__INSTRUCTIONS FOR THE TASK__. Word for word, retype the records below.

(Items listed in a dataset)
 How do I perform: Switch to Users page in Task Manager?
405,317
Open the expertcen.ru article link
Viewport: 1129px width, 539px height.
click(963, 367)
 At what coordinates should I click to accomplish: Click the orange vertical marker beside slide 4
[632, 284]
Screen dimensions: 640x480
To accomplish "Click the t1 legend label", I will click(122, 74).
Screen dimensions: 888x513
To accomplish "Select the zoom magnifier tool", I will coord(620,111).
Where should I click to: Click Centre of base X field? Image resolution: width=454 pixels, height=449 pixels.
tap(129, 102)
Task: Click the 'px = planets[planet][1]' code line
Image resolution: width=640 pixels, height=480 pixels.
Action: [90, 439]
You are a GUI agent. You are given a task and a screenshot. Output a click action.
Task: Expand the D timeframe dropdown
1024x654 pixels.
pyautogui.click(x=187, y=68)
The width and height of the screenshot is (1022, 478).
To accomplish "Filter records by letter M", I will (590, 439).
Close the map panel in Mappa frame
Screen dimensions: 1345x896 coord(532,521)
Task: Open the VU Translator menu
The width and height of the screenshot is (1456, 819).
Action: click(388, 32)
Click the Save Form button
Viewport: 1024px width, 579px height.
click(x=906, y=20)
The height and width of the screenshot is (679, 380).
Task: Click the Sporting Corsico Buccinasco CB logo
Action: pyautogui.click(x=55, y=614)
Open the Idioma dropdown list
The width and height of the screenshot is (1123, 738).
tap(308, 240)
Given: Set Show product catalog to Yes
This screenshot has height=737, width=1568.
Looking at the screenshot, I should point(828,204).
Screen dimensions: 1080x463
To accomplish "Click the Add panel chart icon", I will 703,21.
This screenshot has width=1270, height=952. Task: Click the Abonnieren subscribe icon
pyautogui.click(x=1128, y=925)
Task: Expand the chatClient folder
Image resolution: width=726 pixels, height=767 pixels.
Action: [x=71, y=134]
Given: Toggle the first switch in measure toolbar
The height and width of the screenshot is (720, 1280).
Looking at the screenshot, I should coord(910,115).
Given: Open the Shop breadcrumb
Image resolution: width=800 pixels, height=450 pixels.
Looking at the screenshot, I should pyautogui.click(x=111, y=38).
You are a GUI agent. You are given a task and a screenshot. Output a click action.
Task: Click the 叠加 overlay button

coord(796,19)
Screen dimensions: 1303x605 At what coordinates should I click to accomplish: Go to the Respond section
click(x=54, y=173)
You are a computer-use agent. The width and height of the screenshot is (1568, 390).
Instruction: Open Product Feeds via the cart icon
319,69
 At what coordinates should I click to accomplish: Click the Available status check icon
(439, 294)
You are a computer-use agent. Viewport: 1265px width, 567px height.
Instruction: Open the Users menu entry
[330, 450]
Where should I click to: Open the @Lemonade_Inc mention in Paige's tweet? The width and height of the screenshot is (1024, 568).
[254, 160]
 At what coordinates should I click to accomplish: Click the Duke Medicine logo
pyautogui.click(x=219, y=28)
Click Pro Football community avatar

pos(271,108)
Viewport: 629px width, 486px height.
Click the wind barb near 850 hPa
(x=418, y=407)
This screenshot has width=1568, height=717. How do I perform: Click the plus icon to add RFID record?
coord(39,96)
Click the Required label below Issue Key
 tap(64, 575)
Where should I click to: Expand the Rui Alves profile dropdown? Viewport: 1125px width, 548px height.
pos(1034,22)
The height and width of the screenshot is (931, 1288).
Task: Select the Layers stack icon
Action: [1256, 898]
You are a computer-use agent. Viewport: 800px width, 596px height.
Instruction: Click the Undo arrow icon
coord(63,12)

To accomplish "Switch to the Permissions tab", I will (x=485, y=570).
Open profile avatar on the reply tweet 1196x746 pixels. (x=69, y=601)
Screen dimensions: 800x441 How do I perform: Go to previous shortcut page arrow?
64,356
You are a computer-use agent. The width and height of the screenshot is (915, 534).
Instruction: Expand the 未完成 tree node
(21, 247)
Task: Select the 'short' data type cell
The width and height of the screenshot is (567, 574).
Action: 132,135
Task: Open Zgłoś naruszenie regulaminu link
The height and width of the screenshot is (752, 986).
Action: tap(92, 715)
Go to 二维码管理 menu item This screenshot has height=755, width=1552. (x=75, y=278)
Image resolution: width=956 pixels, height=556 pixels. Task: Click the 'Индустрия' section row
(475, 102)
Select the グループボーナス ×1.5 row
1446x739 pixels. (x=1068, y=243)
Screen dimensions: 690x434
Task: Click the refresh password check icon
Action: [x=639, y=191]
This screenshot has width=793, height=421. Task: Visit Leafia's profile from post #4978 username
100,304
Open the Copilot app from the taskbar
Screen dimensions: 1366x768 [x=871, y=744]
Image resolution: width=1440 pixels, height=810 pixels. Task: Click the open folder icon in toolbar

__RESPONSE TO THE TASK__.
 How do I perform: Switch to Users page in Task Manager?
405,317
Open the expertcen.ru article link
Viewport: 1129px width, 539px height.
click(963, 367)
 At what coordinates should I click to accomplish: Click the orange vertical marker beside slide 4
[632, 284]
Screen dimensions: 640x480
To accomplish "Click the t1 legend label", I will click(122, 74).
Screen dimensions: 888x513
To accomplish "Select the zoom magnifier tool", I will coord(620,111).
Where should I click to: Click Centre of base X field? Image resolution: width=454 pixels, height=449 pixels.
tap(129, 102)
Task: Click the 'px = planets[planet][1]' code line
Image resolution: width=640 pixels, height=480 pixels.
Action: [90, 439]
You are a GUI agent. You are given a task and a screenshot. Output a click action.
Task: Expand the D timeframe dropdown
1024x654 pixels.
pyautogui.click(x=187, y=68)
The width and height of the screenshot is (1022, 478).
To accomplish "Filter records by letter M", I will (590, 439).
Close the map panel in Mappa frame
Screen dimensions: 1345x896 coord(532,521)
Task: Open the VU Translator menu
The width and height of the screenshot is (1456, 819).
Action: click(388, 32)
Click the Save Form button
Viewport: 1024px width, 579px height.
click(x=906, y=20)
The height and width of the screenshot is (679, 380).
Task: Click the Sporting Corsico Buccinasco CB logo
Action: pyautogui.click(x=55, y=614)
Open the Idioma dropdown list
The width and height of the screenshot is (1123, 738).
tap(308, 240)
Given: Set Show product catalog to Yes
This screenshot has height=737, width=1568.
Looking at the screenshot, I should point(828,204).
Screen dimensions: 1080x463
To accomplish "Click the Add panel chart icon", I will 703,21.
This screenshot has width=1270, height=952. Task: Click the Abonnieren subscribe icon
pyautogui.click(x=1128, y=925)
Task: Expand the chatClient folder
Image resolution: width=726 pixels, height=767 pixels.
Action: [x=71, y=134]
Given: Toggle the first switch in measure toolbar
The height and width of the screenshot is (720, 1280).
Looking at the screenshot, I should coord(910,115).
Given: Open the Shop breadcrumb
Image resolution: width=800 pixels, height=450 pixels.
Looking at the screenshot, I should pyautogui.click(x=111, y=38).
You are a GUI agent. You are given a task and a screenshot. Output a click action.
Task: Click the 叠加 overlay button

coord(796,19)
Screen dimensions: 1303x605 At what coordinates should I click to accomplish: Go to the Respond section
click(x=54, y=173)
You are a computer-use agent. The width and height of the screenshot is (1568, 390).
Instruction: Open Product Feeds via the cart icon
319,69
 At what coordinates should I click to accomplish: Click the Available status check icon
(439, 294)
You are a computer-use agent. Viewport: 1265px width, 567px height.
Instruction: Open the Users menu entry
[330, 450]
Where should I click to: Open the @Lemonade_Inc mention in Paige's tweet? The width and height of the screenshot is (1024, 568).
[254, 160]
 At what coordinates should I click to accomplish: Click the Duke Medicine logo
pyautogui.click(x=219, y=28)
Click Pro Football community avatar

pos(271,108)
Viewport: 629px width, 486px height.
Click the wind barb near 850 hPa
(x=418, y=407)
This screenshot has width=1568, height=717. How do I perform: Click the plus icon to add RFID record?
coord(39,96)
Click the Required label below Issue Key
 tap(64, 575)
Where should I click to: Expand the Rui Alves profile dropdown? Viewport: 1125px width, 548px height.
pos(1034,22)
The height and width of the screenshot is (931, 1288).
Task: Select the Layers stack icon
Action: [1256, 898]
You are a computer-use agent. Viewport: 800px width, 596px height.
Instruction: Click the Undo arrow icon
coord(63,12)

To accomplish "Switch to the Permissions tab", I will (x=485, y=570).
Open profile avatar on the reply tweet 1196x746 pixels. (x=69, y=601)
Screen dimensions: 800x441 How do I perform: Go to previous shortcut page arrow?
64,356
You are a computer-use agent. The width and height of the screenshot is (915, 534).
Instruction: Expand the 未完成 tree node
(21, 247)
Task: Select the 'short' data type cell
The width and height of the screenshot is (567, 574).
Action: 132,135
Task: Open Zgłoś naruszenie regulaminu link
The height and width of the screenshot is (752, 986).
Action: tap(92, 715)
Go to 二维码管理 menu item This screenshot has height=755, width=1552. (x=75, y=278)
Image resolution: width=956 pixels, height=556 pixels. Task: Click the 'Индустрия' section row
(475, 102)
Select the グループボーナス ×1.5 row
1446x739 pixels. (x=1068, y=243)
Screen dimensions: 690x434
Task: Click the refresh password check icon
Action: [x=639, y=191]
This screenshot has width=793, height=421. Task: Visit Leafia's profile from post #4978 username
100,304
Open the Copilot app from the taskbar
Screen dimensions: 1366x768 [x=871, y=744]
Image resolution: width=1440 pixels, height=810 pixels. Task: Click the open folder icon in toolbar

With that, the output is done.